---- RECORDS FOR THIS EXERCISE
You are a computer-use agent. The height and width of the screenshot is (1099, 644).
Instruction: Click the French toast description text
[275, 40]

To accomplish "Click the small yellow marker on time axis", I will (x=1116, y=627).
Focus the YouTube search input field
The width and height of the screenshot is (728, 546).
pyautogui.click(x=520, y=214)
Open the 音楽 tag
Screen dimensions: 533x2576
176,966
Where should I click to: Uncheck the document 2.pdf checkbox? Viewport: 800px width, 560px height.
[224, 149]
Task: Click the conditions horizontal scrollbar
--------
PROMPT: The required output is the exact run of lines from the one with "Screen dimensions: 533x2576" through the final line of the entries.

SOLUTION TO THIS TASK:
Screen dimensions: 533x2576
176,966
Where should I click to: Uncheck the document 2.pdf checkbox? Viewport: 800px width, 560px height.
[224, 149]
Task: Click the conditions horizontal scrollbar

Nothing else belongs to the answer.